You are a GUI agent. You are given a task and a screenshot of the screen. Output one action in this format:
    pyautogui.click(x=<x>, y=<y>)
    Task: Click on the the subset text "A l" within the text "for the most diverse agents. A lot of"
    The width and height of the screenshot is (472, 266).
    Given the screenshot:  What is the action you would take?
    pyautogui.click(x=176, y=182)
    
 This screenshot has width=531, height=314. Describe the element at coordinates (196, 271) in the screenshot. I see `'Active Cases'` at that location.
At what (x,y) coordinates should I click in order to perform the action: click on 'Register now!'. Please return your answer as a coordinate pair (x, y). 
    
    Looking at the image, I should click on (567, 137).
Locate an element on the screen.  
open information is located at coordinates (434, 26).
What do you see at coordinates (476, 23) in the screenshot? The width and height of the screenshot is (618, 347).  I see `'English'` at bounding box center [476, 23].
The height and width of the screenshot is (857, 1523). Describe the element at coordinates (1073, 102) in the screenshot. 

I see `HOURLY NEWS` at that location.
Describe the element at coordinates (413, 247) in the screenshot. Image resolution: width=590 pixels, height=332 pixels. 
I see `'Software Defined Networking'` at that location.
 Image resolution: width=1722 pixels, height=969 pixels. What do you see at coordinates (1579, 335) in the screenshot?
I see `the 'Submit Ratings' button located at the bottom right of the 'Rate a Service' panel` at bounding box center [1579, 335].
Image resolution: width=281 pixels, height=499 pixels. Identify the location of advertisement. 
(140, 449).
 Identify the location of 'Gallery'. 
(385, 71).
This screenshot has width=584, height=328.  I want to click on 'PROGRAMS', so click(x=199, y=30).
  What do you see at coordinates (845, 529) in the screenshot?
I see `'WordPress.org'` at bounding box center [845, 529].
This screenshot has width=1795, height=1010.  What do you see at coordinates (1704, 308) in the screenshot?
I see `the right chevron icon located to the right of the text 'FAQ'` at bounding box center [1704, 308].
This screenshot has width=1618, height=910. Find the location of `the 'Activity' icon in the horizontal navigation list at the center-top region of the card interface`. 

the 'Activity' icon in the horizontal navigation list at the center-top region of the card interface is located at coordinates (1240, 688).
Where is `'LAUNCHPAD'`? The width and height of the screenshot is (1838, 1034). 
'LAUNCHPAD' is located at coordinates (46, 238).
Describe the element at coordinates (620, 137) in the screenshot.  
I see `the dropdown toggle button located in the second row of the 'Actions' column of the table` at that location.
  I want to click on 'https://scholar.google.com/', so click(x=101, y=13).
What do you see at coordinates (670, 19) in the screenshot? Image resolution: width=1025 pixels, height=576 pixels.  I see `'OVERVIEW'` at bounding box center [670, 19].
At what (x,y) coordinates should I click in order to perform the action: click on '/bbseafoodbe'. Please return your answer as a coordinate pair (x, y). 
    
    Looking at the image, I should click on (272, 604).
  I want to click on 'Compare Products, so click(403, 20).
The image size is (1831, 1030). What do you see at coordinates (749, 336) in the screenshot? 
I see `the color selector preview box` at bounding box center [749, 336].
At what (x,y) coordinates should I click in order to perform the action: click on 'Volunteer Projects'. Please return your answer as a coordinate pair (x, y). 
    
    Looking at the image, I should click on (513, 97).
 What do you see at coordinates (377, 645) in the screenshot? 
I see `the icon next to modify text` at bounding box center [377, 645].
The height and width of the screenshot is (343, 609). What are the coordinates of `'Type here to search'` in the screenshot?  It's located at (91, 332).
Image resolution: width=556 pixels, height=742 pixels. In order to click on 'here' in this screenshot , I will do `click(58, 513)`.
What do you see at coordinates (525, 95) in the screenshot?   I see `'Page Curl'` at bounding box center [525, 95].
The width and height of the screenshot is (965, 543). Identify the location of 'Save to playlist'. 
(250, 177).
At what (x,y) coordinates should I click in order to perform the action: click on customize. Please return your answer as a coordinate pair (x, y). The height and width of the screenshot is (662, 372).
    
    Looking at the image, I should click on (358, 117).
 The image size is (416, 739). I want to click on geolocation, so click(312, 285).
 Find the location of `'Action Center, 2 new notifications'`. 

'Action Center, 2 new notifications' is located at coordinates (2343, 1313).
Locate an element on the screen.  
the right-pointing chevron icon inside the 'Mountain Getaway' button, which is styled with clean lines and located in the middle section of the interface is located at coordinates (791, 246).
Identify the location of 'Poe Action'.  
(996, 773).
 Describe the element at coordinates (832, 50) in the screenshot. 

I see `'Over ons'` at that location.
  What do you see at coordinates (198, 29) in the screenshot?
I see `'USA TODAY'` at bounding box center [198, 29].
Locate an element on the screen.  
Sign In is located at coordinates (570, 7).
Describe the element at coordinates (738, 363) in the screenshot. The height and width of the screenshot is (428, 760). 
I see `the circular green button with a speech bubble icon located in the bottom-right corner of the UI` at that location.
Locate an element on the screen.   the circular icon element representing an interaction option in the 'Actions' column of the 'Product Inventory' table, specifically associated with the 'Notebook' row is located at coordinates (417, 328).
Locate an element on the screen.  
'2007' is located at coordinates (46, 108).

++++++++

To be done: Change "Locate an element" to "Find an element" throughout the records, then write out all the lines again with nothing else altered.

Completed exercise:
You are a GUI agent. You are given a task and a screenshot of the screen. Output one action in this format:
    pyautogui.click(x=<x>, y=<y>)
    Task: Click on the the subset text "A l" within the text "for the most diverse agents. A lot of"
    The width and height of the screenshot is (472, 266).
    Given the screenshot:  What is the action you would take?
    pyautogui.click(x=176, y=182)
    
 This screenshot has width=531, height=314. Describe the element at coordinates (196, 271) in the screenshot. I see `'Active Cases'` at that location.
At what (x,y) coordinates should I click in order to perform the action: click on 'Register now!'. Please return your answer as a coordinate pair (x, y). 
    
    Looking at the image, I should click on (567, 137).
Find an element on the screen.  
open information is located at coordinates (434, 26).
What do you see at coordinates (476, 23) in the screenshot? The width and height of the screenshot is (618, 347).  I see `'English'` at bounding box center [476, 23].
The height and width of the screenshot is (857, 1523). Describe the element at coordinates (1073, 102) in the screenshot. 

I see `HOURLY NEWS` at that location.
Describe the element at coordinates (413, 247) in the screenshot. Image resolution: width=590 pixels, height=332 pixels. 
I see `'Software Defined Networking'` at that location.
 Image resolution: width=1722 pixels, height=969 pixels. What do you see at coordinates (1579, 335) in the screenshot?
I see `the 'Submit Ratings' button located at the bottom right of the 'Rate a Service' panel` at bounding box center [1579, 335].
Image resolution: width=281 pixels, height=499 pixels. Identify the location of advertisement. 
(140, 449).
 Identify the location of 'Gallery'. 
(385, 71).
This screenshot has width=584, height=328.  I want to click on 'PROGRAMS', so click(x=199, y=30).
  What do you see at coordinates (845, 529) in the screenshot?
I see `'WordPress.org'` at bounding box center [845, 529].
This screenshot has width=1795, height=1010.  What do you see at coordinates (1704, 308) in the screenshot?
I see `the right chevron icon located to the right of the text 'FAQ'` at bounding box center [1704, 308].
This screenshot has width=1618, height=910. Find the location of `the 'Activity' icon in the horizontal navigation list at the center-top region of the card interface`. 

the 'Activity' icon in the horizontal navigation list at the center-top region of the card interface is located at coordinates (1240, 688).
Where is `'LAUNCHPAD'`? The width and height of the screenshot is (1838, 1034). 
'LAUNCHPAD' is located at coordinates (46, 238).
Describe the element at coordinates (620, 137) in the screenshot.  
I see `the dropdown toggle button located in the second row of the 'Actions' column of the table` at that location.
  I want to click on 'https://scholar.google.com/', so click(x=101, y=13).
What do you see at coordinates (670, 19) in the screenshot? Image resolution: width=1025 pixels, height=576 pixels.  I see `'OVERVIEW'` at bounding box center [670, 19].
At what (x,y) coordinates should I click in order to perform the action: click on '/bbseafoodbe'. Please return your answer as a coordinate pair (x, y). 
    
    Looking at the image, I should click on (272, 604).
  I want to click on 'Compare Products, so click(403, 20).
The image size is (1831, 1030). What do you see at coordinates (749, 336) in the screenshot? 
I see `the color selector preview box` at bounding box center [749, 336].
At what (x,y) coordinates should I click in order to perform the action: click on 'Volunteer Projects'. Please return your answer as a coordinate pair (x, y). 
    
    Looking at the image, I should click on (513, 97).
 What do you see at coordinates (377, 645) in the screenshot? 
I see `the icon next to modify text` at bounding box center [377, 645].
The height and width of the screenshot is (343, 609). What are the coordinates of `'Type here to search'` in the screenshot?  It's located at (91, 332).
Image resolution: width=556 pixels, height=742 pixels. In order to click on 'here' in this screenshot , I will do `click(58, 513)`.
What do you see at coordinates (525, 95) in the screenshot?   I see `'Page Curl'` at bounding box center [525, 95].
The width and height of the screenshot is (965, 543). Identify the location of 'Save to playlist'. 
(250, 177).
At what (x,y) coordinates should I click in order to perform the action: click on customize. Please return your answer as a coordinate pair (x, y). The height and width of the screenshot is (662, 372).
    
    Looking at the image, I should click on (358, 117).
 The image size is (416, 739). I want to click on geolocation, so click(312, 285).
 Find the location of `'Action Center, 2 new notifications'`. 

'Action Center, 2 new notifications' is located at coordinates (2343, 1313).
Find an element on the screen.  
the right-pointing chevron icon inside the 'Mountain Getaway' button, which is styled with clean lines and located in the middle section of the interface is located at coordinates (791, 246).
Identify the location of 'Poe Action'.  
(996, 773).
 Describe the element at coordinates (832, 50) in the screenshot. 

I see `'Over ons'` at that location.
  What do you see at coordinates (198, 29) in the screenshot?
I see `'USA TODAY'` at bounding box center [198, 29].
Find an element on the screen.  
Sign In is located at coordinates (570, 7).
Describe the element at coordinates (738, 363) in the screenshot. The height and width of the screenshot is (428, 760). 
I see `the circular green button with a speech bubble icon located in the bottom-right corner of the UI` at that location.
Find an element on the screen.   the circular icon element representing an interaction option in the 'Actions' column of the 'Product Inventory' table, specifically associated with the 'Notebook' row is located at coordinates (417, 328).
Find an element on the screen.  
'2007' is located at coordinates (46, 108).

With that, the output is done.